Siamo quasi al giro di boa di Ferragosto, passato il quale inizia il rientro dalle vacanze ma già si intravedono segnali di un dibattito, quello sulla scuola italiana, che si preannuncia acceso. A segnarlo è un punto di svolta che ha messo al centro il suo rito di passaggio più emblematico: l’esame di Stato.

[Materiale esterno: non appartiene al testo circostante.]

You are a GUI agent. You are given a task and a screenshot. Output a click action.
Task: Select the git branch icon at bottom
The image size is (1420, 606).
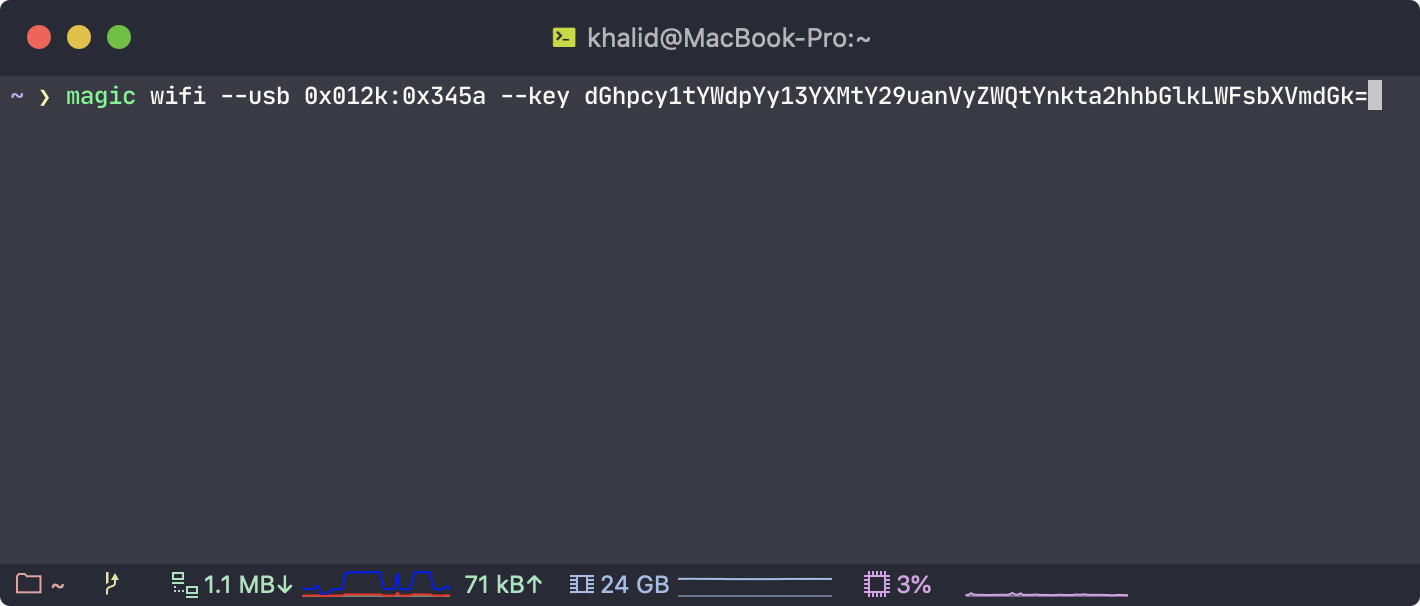click(x=114, y=583)
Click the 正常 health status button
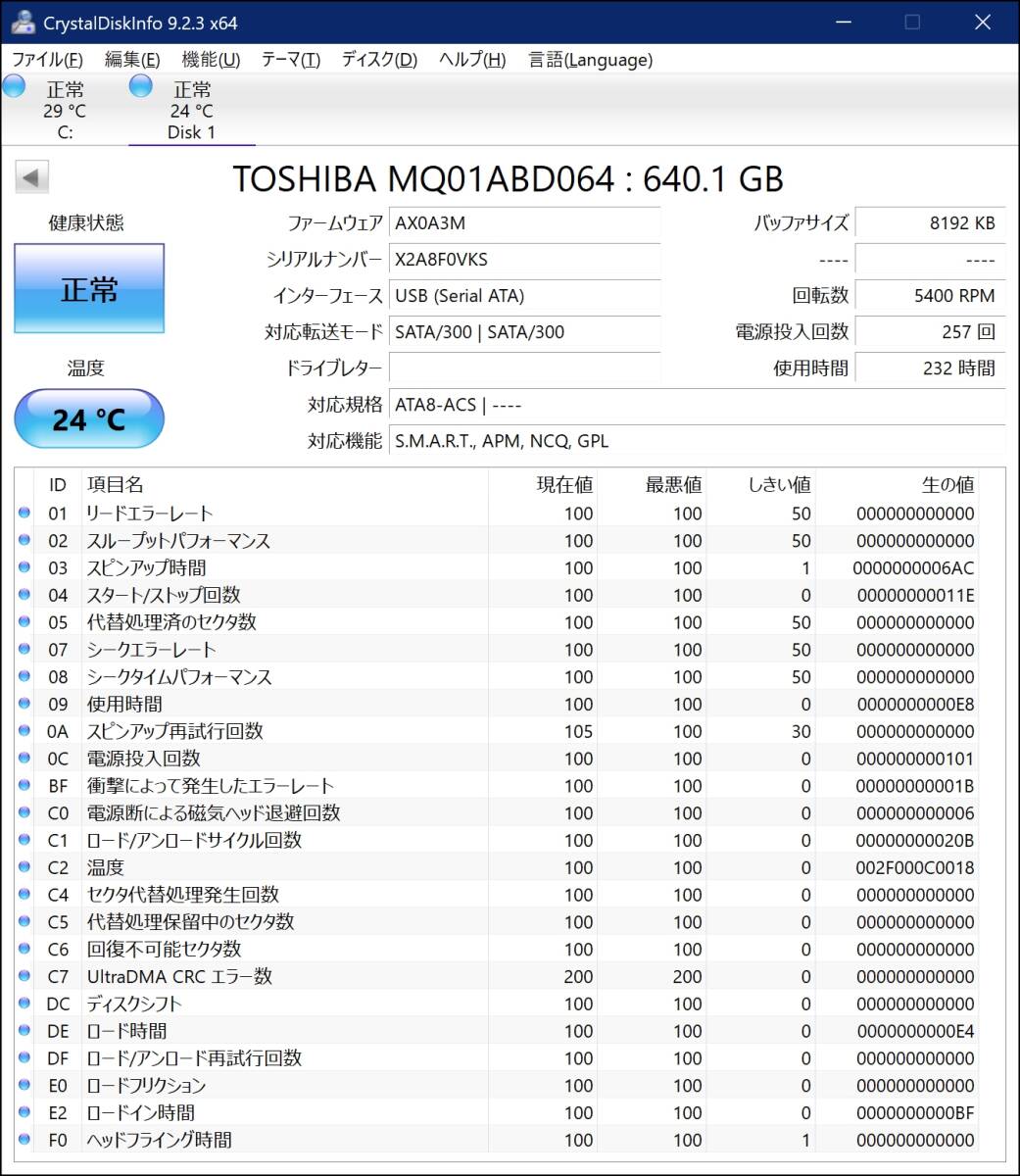Image resolution: width=1020 pixels, height=1176 pixels. pyautogui.click(x=88, y=288)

Da un lato ci sono state le proteste di alcuni studenti che, in aperta polemica con le modalità di valutazione, si sono rifiutati di sostenere i colloqui orali; dall’altro, dalle dichiarazioni del Ministro dell’Istruzione e del Merito, Giuseppe Valditara, circa la volontà di ripristinare la storica denominazione di “Esame di Maturità”, potenziandone il carattere valutativo. In questo clima di rinnovata tensione tra tradizione e istanze di cambiamento, il confronto si è arricchito con un dialogo a distanza, sulle pagine del Corriere della Sera, tra Giovanni Lo Storto, già Direttore Generale dell’Università Luiss Guido Carli fino al 2024, e lo stesso Ministro Giuseppe Valditara, che appare incentrato sulla vera missione della scuola: un luogo di obbedienza o un motore per la crescita del talento e della responsabilità?
Questo dibattito ci offre l’occasione per inquadrare la riforma annunciata dal Ministro — volta a ripristinare la denominazione di “Esame di Maturità” e a rafforzare il valore selettivo — non come un semplice ritorno al passato, ma come una preziosa opportunità per riflettere su cosa significhi davvero la parola “maturità” in una scuola moderna che voglia essere autenticamente di tutti, nessuno escluso.
La proposta solleva infatti interrogativi cruciali sulla sua compatibilità con il diritto all’inclusione. Qualsiasi riforma deve infatti misurarsi con il concetto di LEP (Livelli Essenziali delle Prestazioni), ovvero, come definito dal rapporto finale pubblicato nel dicembre 2024 dal CLEP – Comitato Tecnico Scientifico sui Livelli Essenziali delle Prestazioni, organismo presieduto dal Prof. Sabino Cassese, incaricato di individuare e definire i LEP come quelle prestazioni concernenti i diritti civili e sociali che devono essere garantiti in modo uniforme su tutto il territorio nazionale per superare i divari territoriali.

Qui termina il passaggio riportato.